How do you guys manage a simple yet complex sound with so many instruments intertwined yet never sounding overdone?
We’ve learned to restrain ourselves and make the most of dynamics. We work out song arrangements as a band and are very conscious of when and why and how we unleash our full force. There’s a lot of discussing, and trying out, and revising.
I guess on a slightly similar note, aside from many of them being technically longer in length, I always walk away from listening to Typhoon songs in awe of how much content and diversity one song can take me through, can you speak to structure and what feeling you aim to elicit from your songs? and why I can feel like I heard an entire records worth of music in one single song?
Kyle is an ambitious songwriter. I’ve always felt he was aiming higher than just writing a catchy song. As a band, we embrace this aesthetic and work to give each section its own character. It makes things more fun for us, and hopefully more interesting for the listener.
How has Portland and the overall spirit of the Northwest treated and maybe even shaped the band over the years?
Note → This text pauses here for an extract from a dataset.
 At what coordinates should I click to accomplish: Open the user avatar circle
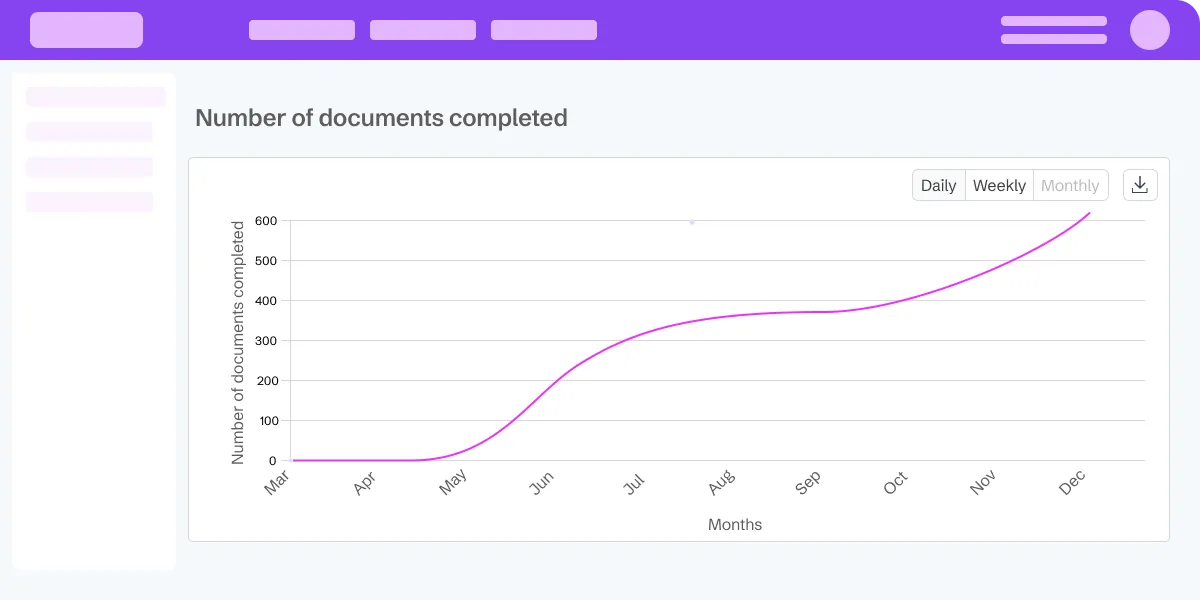pos(1150,30)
There is a great sense of community (even family) amongst the musicians I know in Portland. We support each other and value each other as friends first, and musicians second. Also, everybody and their dog has a band in Portland, so you learn pretty quickly that you’d better be doing it because you love it and not because you wanna be a rockstar.
Sorry, I know there’s a new album and not to backtrack to far back in time, but I still often put CPR/Claws Pt. 2 on repeat, a song that struck a real strong chord with me (I would assume others) and really the driver behind what pulled me to Typhoon, can you take us a little deeper behind that particular track?
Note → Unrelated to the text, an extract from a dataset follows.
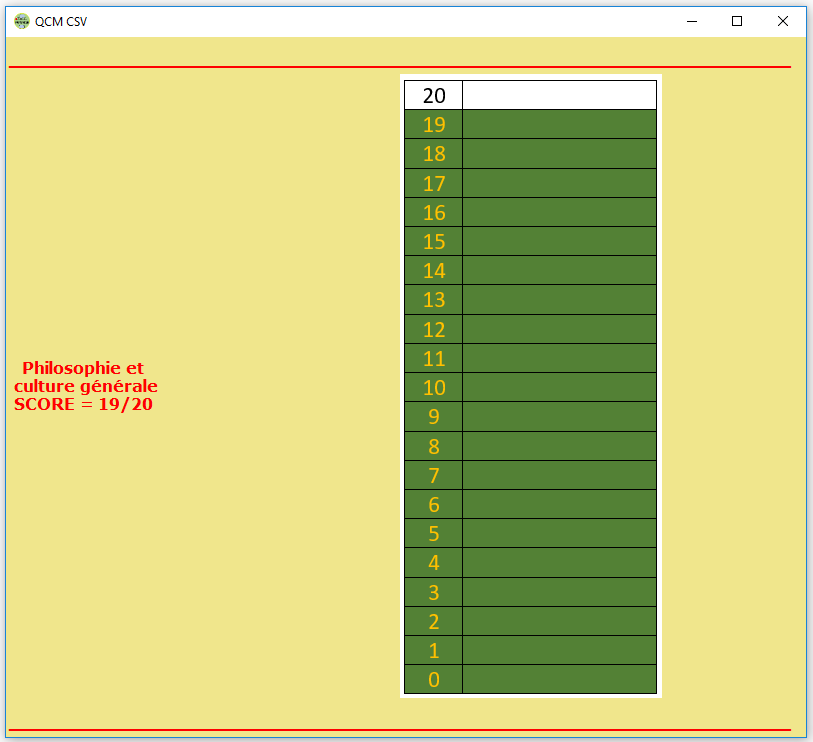Select the white row labeled 20

tap(432, 95)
The songs are Kyle’s. What I know is that this song is about living life with the inevitability of death looming. It’s one of my favorites.
Ok, back to the future, huge respect on the recent release of White Lighter, an amazing album cover to cover, what went in to making this particular record, and how’s the tour shaped up surrounding it?
For Kyle, this is an autobiographic record, loosely tracing his life up to now. For the band, the album represents a new stage in our development. After years of playing together, Typhoon truly feels like a band, and not a collective of friends joined together to realize Kyle’s songs. To arrange and record White Lighter, the band holed up at a farm outside Portland and worked together for weeks fleshing out ideas and building the album piece by piece. It marks a big move forward for all of us.